Photography by the talented Clara Mill of one of London's iconic temporary installations over summer. The Serpentine pavilion designed this year by Chilean architect Smiljan Radić is the fourteenth in the series. A semi-translucent, cylindrical structure that resembles a shell and rests on large quarry stones, this year’s Pavilion occupies 350 square metres of the Serpentine’s lawn. The very textural almost fabric like exterior of the pavilion draws you in, inviting you to experience the space more closely. The raw nature of the materials are not polished away here but left exposed. The always inspirational experience you shouldn't miss.

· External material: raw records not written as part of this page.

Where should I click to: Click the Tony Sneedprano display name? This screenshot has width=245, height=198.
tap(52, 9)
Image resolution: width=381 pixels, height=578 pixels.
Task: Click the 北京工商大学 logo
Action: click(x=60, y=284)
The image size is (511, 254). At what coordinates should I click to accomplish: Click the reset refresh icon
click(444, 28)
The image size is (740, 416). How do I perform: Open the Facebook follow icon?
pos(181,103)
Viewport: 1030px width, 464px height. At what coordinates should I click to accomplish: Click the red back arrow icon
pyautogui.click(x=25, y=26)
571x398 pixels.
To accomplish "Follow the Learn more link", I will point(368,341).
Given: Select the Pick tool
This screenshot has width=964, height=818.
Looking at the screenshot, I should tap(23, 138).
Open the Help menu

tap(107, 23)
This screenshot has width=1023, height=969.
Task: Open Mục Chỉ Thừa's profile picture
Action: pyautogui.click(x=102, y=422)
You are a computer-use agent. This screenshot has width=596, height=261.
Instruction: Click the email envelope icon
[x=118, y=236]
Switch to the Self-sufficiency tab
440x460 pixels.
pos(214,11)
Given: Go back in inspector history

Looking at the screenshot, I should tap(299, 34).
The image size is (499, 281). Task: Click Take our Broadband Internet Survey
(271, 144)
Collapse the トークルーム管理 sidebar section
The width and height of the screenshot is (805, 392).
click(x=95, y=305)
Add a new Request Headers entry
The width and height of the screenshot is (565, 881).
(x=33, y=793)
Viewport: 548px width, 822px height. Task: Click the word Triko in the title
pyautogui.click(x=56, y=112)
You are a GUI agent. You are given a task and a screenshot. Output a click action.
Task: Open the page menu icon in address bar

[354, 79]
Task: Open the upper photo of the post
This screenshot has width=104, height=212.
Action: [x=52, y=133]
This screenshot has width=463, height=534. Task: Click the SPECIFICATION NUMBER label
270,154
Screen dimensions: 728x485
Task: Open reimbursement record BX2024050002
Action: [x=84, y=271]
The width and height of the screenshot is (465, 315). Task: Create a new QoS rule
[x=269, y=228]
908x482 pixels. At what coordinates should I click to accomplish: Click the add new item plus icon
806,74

"The unusual shape and sensual qualities of the Pavilion have a strong physical impact on the visitor, especially juxtaposed with the classical architecture of the Serpentine Gallery. From the outside, visitors see a fragile shell in the shape of a hoop suspended on large quarry stones. Appearing as if they had always been part of the landscape, these stones are used as supports, giving the pavilion both a physical weight and an outer structure characterised by lightness and fragility. The shell, which is white, translucent and made of fibreglass, contains an interior that is organised around an empty patio at ground level, creating the sensation that the entire volume is floating. The simultaneously enclosed and open volumes of the structure explore the relationship between the surrounding Kensington Gardens and the interior of the Pavilion. The floor is grey wooden decking, as if the interior were a terrace rather than a protected interior space.
At night, the semi-transparency of the shell, together with a soft amber-tinted light, draws the attention of passers-by like lamps attracting moths."